Data science and Big Data Introduction

What is Data Science according to Wikipedia:

Whether a data is "Big data" or not, we can use Data Science to support Data Driven Decisions and take better decisions.

What is Big Data?

Big Data refers to humongous volumes of data for which traditional storage and processing methods reached their limits and do not fit.

Big Data definition consists in Three notions (Gardner Group) : 3V

Collected data volume from connected objects (different sensors), social networks (Linkedin, Facebook), smart objects, search engines (Google), Science research center (Cern), banks, etc., is colossal. Connected Objects are expanding. They will interact more and more in the future with many everyday life aspects. Collected data is exponentially increasing leading to the use of more measurement unity as Tera Byte, Peta Byte, Exa Byte, etc.

Measurement Unity

SYMBOL VALUE NAME
Kb 10^3 Kilo Byte
Mb 10^6 Mega Byte
Gb 10^9 Giga Byte
Tb 10^12 Tera Byte
Pb 10^15 Peta Byte
Eb 10^18 Exa Byte
Zb 10^21 Zetta Byte
Yb 10^25 Yotta Byte

How to deal with Big data storage and processing

The most popular database management systems since the 1980s (DBMS) have all supported the relational model (invented in 1970 by Edgar F. Codd) as represented by the SQL language (Structured Query Language).

Well-known DBMSs include MySQL, PostgreSQL, Microsoft SQL Server, Oracle, Sybase, SAP HANA, and IBM DB2.

Those DBMSs are efficient for a maximum data volume of tens or hundreds Tera Bytes. The Relational Database Management System is hosted on a single server.

In order to allow a larger volume of data to be stored, research and experimentation efforts in distributed systems began in earnest in the 1970s and continued through 1990s, with focused interest peaking in the late 1980s. A number of distributed operating systems were introduced during this period; however, very few of these implementations achieved even modest commercial success.

Nevertheless, to proceed computations, the necessary data had to be transfered over the network from data site to computation site. Therefore, in traditional distributed systems, processing speed is depending on network bandwidth. Furthermore, difficulties were encountered due to server failures.

The concept of distributing computations emerged to overcome this problem. Computations had to be moved to data and executed on data site. Only instructions to be executed and computation results have to be transfered through the network. Time-saving is substancial. This idea was implemented by Doug Cutting and Mike Cafarella in 2005 as a framework called Hadoop. Hadoop Distributed File System (HDFS) is one of the Hadoop basic modules and is used for distributed storage.

Hadoop was developped as an open source software framework for storage and large scale processing of data-sets on clusters. It allows to store data volumes up to several Peta Bytes and offers flexibility in adding or removing servers from a cluster. Server failures are managed by the system (the file content is replicated on multiple DataNodes for reliability).
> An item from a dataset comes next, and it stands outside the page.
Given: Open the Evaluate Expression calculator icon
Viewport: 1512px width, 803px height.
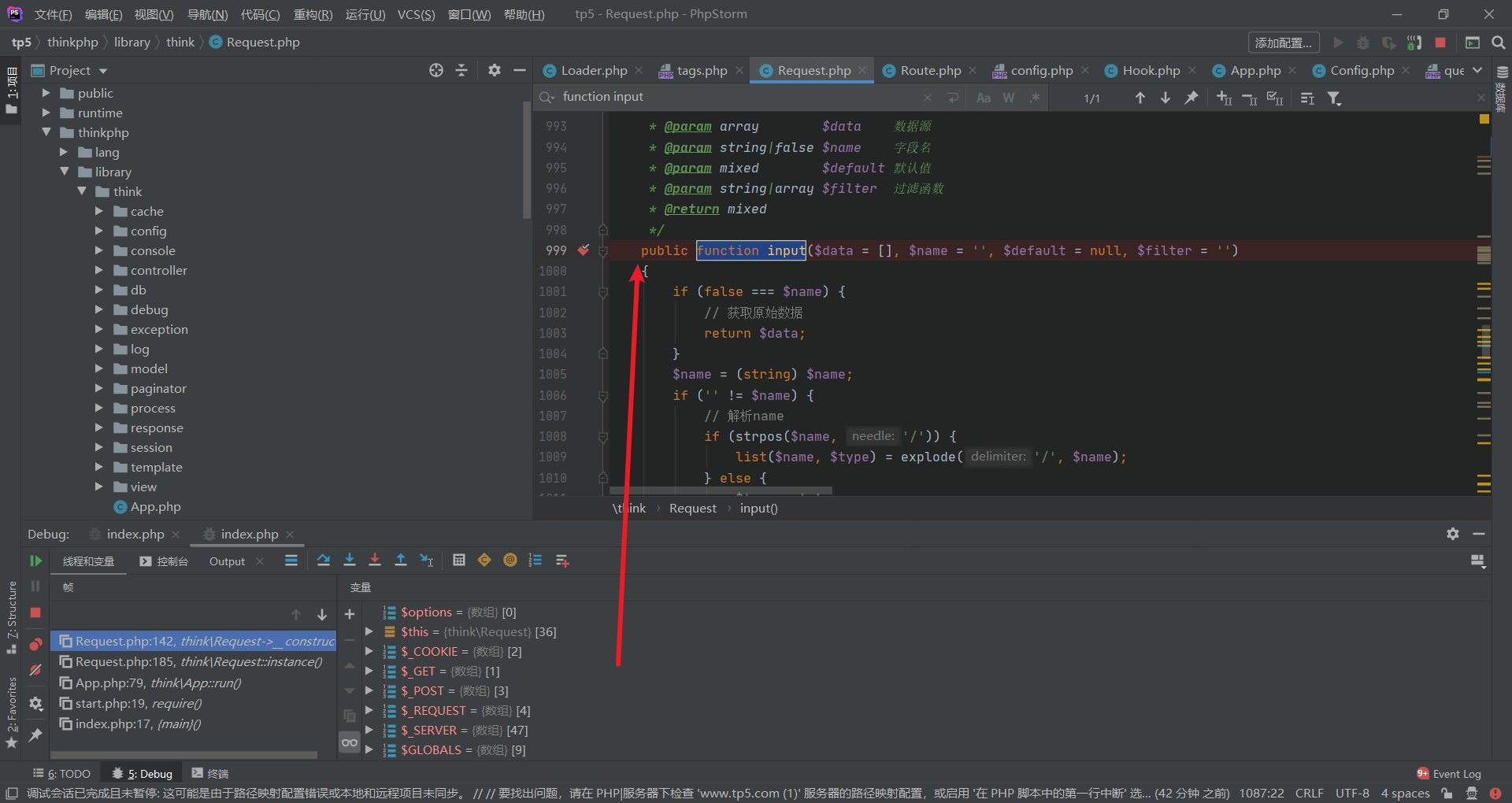Looking at the screenshot, I should [460, 560].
An important characteristic of Hadoop is the partitioning of data and computation across many (thousands) of hosts, and the execution of application computations in parallel close to their data.

MapReduce

MapReduce is a generic framework to handle big data by:

  1. reducing data into subsets
  2. processing data separately on different machines
  3. putting all the pieces back together

Hadoop is an implementation of MapReduce.

NoSQL

The distributed data base system can not afford anymore the use of joins between tables as in conventional Relational DBMS (SQL). The relationnal model is no more adapted to the distributed database system. NoSQL technologies (meaning Not Only SQL) is used to describe this new information storage paradigm. It is used to describe database or data management systems that support new, more efficient ways to access data.
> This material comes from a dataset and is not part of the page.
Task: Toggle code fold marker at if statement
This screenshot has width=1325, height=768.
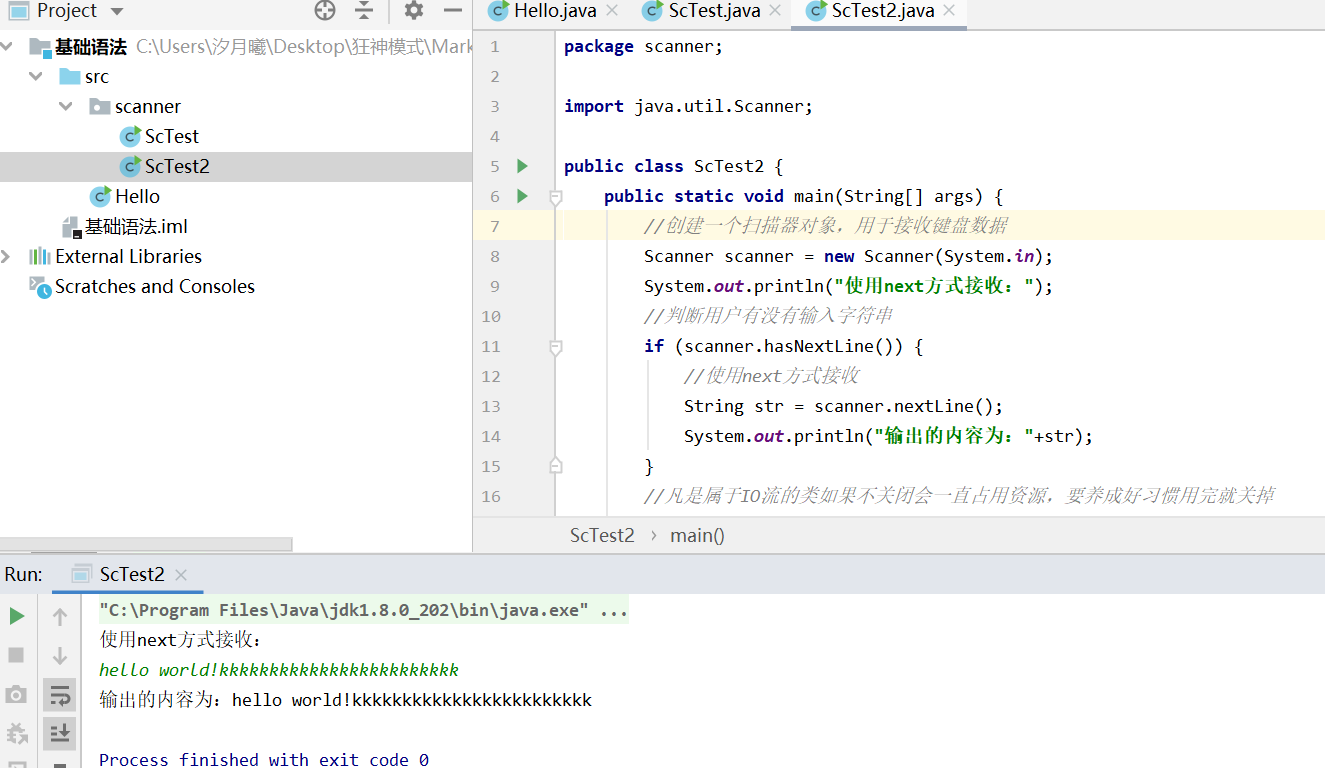Action: pos(556,347)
R and Python languages to process big data

R is an open source statistical programming language and environment.The R project was conceived in the 1990s. R is an interpreted language. It is limited to in-memory data processing but offers a wide variety of statistical and graphical techniques. It is popular for its great visualisation capabilities. Modern environments have extended R capabilities to overcome its in-memory limitations by creating libraries (e.g. Bigmemory) or integrating R in a distributed architecture (e.g. RHadoop).

Python is a scripting programming language. It was conceived in the late 1980s. It is great at handling text and unstructured data and turns to be more and more popular in data science. Libraries for data science transformed Python from a general purpose programming language into a powerful and robust tool for data analysis and visualization.